• EXERCISE BRIEF: Can you arrange the lines of the material, from the line with "will (1352, 283)." through the line with "Action: 248,251", as a JSON list of strings with one string per line and no blank lines, including both of those lines?

• Entries taken from a collection:

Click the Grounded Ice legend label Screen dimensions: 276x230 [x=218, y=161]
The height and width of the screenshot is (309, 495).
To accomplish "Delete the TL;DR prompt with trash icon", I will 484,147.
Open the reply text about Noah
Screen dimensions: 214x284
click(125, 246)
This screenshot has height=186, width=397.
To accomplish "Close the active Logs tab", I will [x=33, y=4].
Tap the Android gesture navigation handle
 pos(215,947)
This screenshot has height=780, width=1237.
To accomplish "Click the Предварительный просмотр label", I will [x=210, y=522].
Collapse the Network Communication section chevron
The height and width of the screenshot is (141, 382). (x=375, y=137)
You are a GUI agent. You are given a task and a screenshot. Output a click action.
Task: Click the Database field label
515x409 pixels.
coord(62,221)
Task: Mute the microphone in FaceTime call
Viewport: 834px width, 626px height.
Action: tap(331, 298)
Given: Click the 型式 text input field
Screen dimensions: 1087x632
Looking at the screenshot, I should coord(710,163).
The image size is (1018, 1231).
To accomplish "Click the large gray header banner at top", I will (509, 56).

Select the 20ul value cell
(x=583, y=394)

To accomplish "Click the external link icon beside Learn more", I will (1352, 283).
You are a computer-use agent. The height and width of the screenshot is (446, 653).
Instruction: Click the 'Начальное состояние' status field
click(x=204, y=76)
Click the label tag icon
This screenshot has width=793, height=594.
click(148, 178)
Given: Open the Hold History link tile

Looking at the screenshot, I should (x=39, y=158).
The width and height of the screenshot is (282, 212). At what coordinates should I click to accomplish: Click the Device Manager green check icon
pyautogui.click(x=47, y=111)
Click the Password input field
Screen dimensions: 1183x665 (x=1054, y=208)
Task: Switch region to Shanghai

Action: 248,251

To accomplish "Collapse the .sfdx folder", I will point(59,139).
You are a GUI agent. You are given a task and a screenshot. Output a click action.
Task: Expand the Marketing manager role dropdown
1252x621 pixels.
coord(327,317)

• WRITTEN ANSWER:
[
  "To accomplish \"Click the external link icon beside Learn more\", I will (1352, 283).",
  "You are a computer-use agent. The height and width of the screenshot is (446, 653).",
  "Instruction: Click the 'Начальное состояние' status field",
  "click(x=204, y=76)",
  "Click the label tag icon",
  "This screenshot has width=793, height=594.",
  "click(148, 178)",
  "Given: Open the Hold History link tile",
  "Looking at the screenshot, I should (x=39, y=158).",
  "The width and height of the screenshot is (282, 212). At what coordinates should I click to accomplish: Click the Device Manager green check icon",
  "pyautogui.click(x=47, y=111)",
  "Click the Password input field",
  "Screen dimensions: 1183x665 (x=1054, y=208)",
  "Task: Switch region to Shanghai",
  "Action: 248,251"
]